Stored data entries

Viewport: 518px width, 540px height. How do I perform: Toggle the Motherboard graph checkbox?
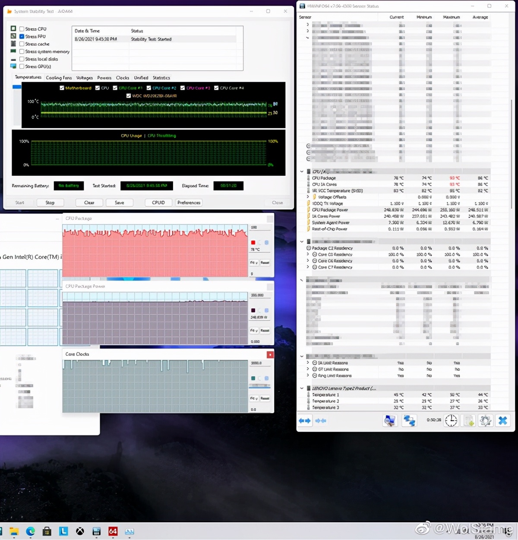[62, 88]
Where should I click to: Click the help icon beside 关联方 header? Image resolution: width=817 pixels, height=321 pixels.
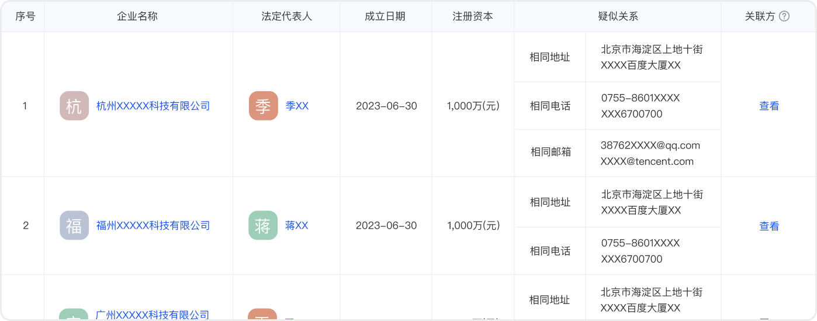784,16
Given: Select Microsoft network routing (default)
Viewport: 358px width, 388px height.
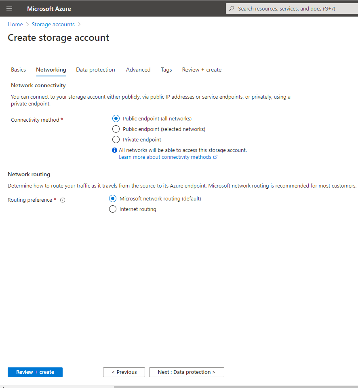Looking at the screenshot, I should coord(113,198).
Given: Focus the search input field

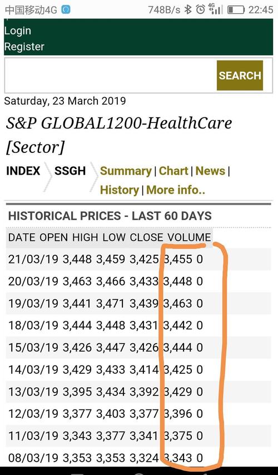Looking at the screenshot, I should coord(111,76).
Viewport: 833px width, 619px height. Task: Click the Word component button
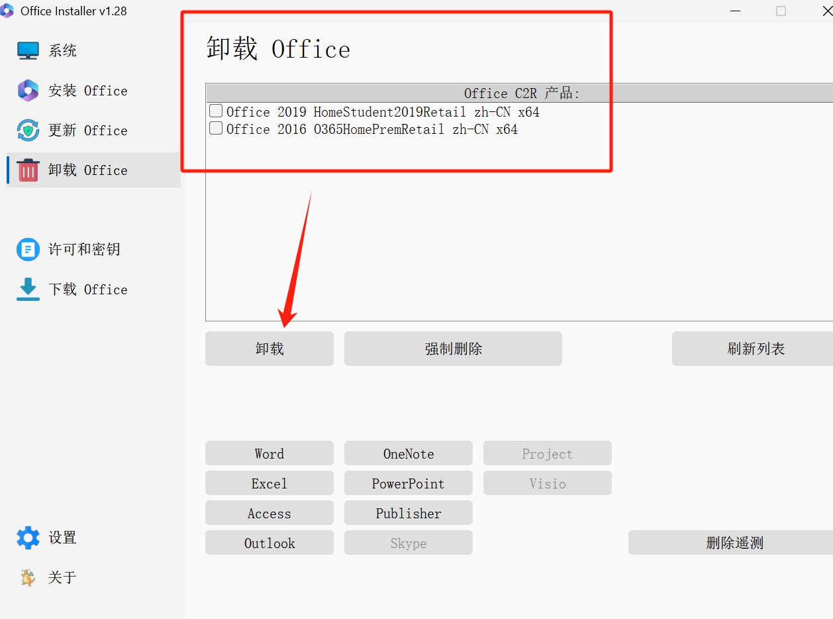point(269,453)
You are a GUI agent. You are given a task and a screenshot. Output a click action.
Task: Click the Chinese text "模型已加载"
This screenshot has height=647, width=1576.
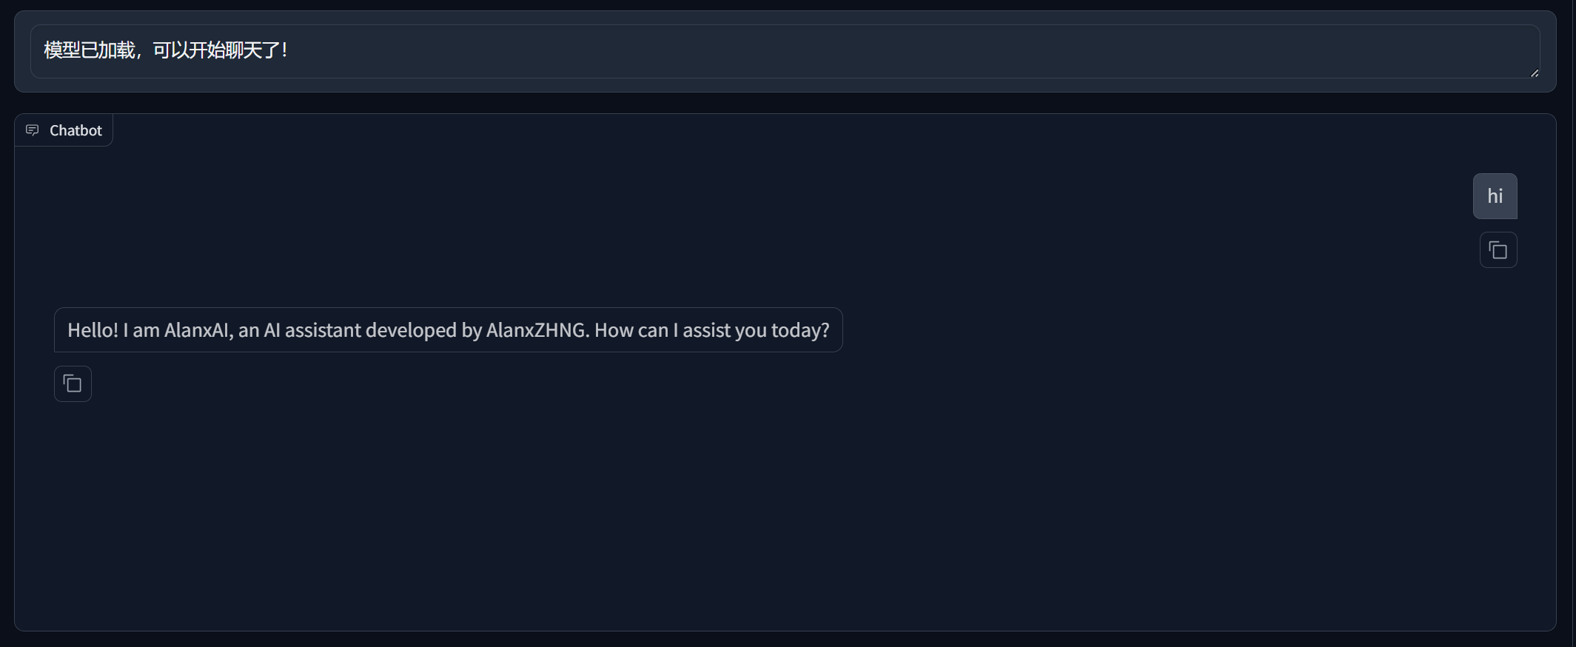click(89, 50)
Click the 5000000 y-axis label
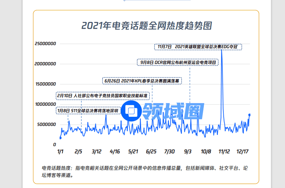 (47, 124)
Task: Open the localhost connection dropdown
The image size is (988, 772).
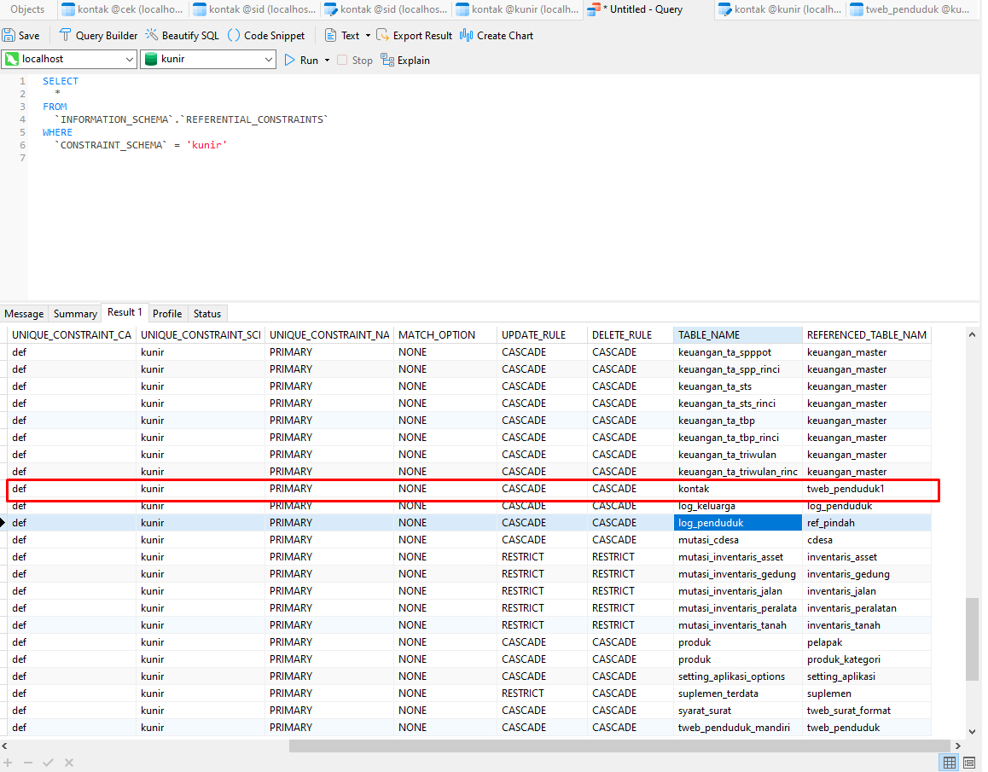Action: point(130,60)
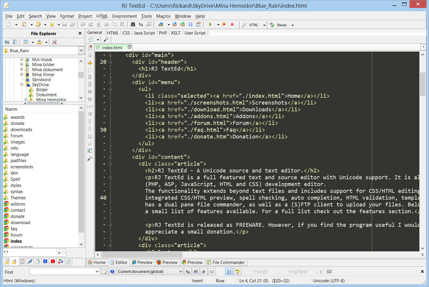
Task: Click the Find Next button
Action: pyautogui.click(x=298, y=272)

> [TASK STATEMENT]:
The required output is the lines from the one containing "Click the 5000000 y-axis label" through the end of the records above, reproduced exactly, with no pictures.

> [SOLVED PROBLEM]:
Click the 5000000 y-axis label
 (47, 124)
Task: Open the localhost connection dropdown
The image size is (988, 772).
Action: point(130,60)
Task: Click the Find Next button
Action: pyautogui.click(x=298, y=272)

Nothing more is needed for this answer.